The second key Hebrew word in verse 14 is “vows.” It is from the Hebrew word nedar (Strong’s #5088) and it simply means vow. Vows under the law were associated with blood sacrifices (Leviticus 22:18-21).
A true consecration during the Gospel age involves vows unto death and “dying daily” (1 Corinthians 15:31). This association with sacrificial death is even stronger in Psalm 116:14-18,
“I will pay my vows unto the LORD now in the presence of all his people. Precious in the sight of the LORD is the death of his saints. O LORD, truly I am thy servant … thou hast loosed my bonds. I will offer to thee the sacrifice of thanksgiving, and will call upon the name of the LORD. I will pay my vows unto the LORD now in the presence of all his people.”
Nested between the two references to paying vows is the thought that “Precious in the sight of the LORD is the death of his saints.” Also notice the particular details mentioned in these verses:
- “In the presence of all his people” — this is a public display of loyalty and faithfulness!
- “Precious” — this is how God values our consecrations. From a study of what is precious to Jehovah, here are five items:
– Psalm 49:8; 72:14 — The Ransom Price.
– Psalm 116:15 — The Death of his Saints.
– Psalm 126:6 — Seed, representing the freeing of captivity.
– Psalm 133:2 — Ointment, representing the Holy Spirit.
– Psalm 139:17 — The thoughts of God.
- “Death of his saints” — death in the service of God is the fate of the consecrated, the called ones, the “saints.”
Final Deliverance and Blessings
Verse 15: “And call upon me in the day of trouble: I will deliver thee, and thou shalt glorify me.”
Making vows unto God and giving him daily thanksgiving will often result in persecution. Our loving heavenly Father promises deliverance from these. He is with the Church at all times and will strengthen us in times of trouble. Although the deliverance may be through death, there will be a final deliverance and blessings. What a deliverance that will be!
“Unto him that is able to keep you from falling, and to present you faultless before the presence of his glory with exceeding joy” (Jude 24).
We may only come into “the presence of his glory” through death. But awakening in the first resurrection will certainly be with exceeding joy!
In verses 16 through 22, the Psalmist considers those who do not have the spirit of consecrated sacrifice unto death. As mentioned earlier, this is a judgment Psalm, and the judgment against the wicked and those who falsely take on the mantle of God’s servants is severe. Particularly, Christians who are but nominally so need to take heed. Their pretensions will be unmasked in the sight of all.
Verse 23: “Whoso offereth praise glorifieth me: and to him that ordereth his conversation aright will I shew the salvation of God.” This final verse shows the value of praising God.

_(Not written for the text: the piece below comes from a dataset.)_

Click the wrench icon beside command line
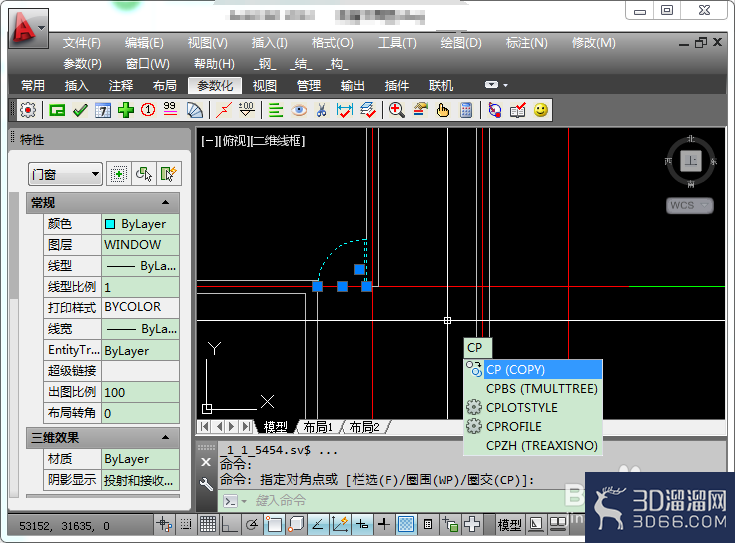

It is not that Jehovah needs our praise. Rather, our God understands from our makeup that praising Him will not only bring us the greatest joy in life, but will also develop an attitude and character that will preserve us for all eternity. Praising God is good for us!
The word “conversation” here is from the Hebrew derek (Strong’s #1870). It means “way, journey, habit, course of life.” This verse speaks of our conduct as worshippers of God. We must “order” our lives to be in harmony with the Divine will. Doing so will bring us to “the salvation of God.”
Among the many lessons from this Psalm we may make three important observations:
- The 50th Psalm is a prophetic Psalm that shows the judgments of God and the setting up of Christ’s Kingdom.
- We must make sure that our “covenant by sacrifice” defines our lives so that we may be gathered with the saints to our heavenly home.
- We must not fail to pay our vows and we must die a precious death.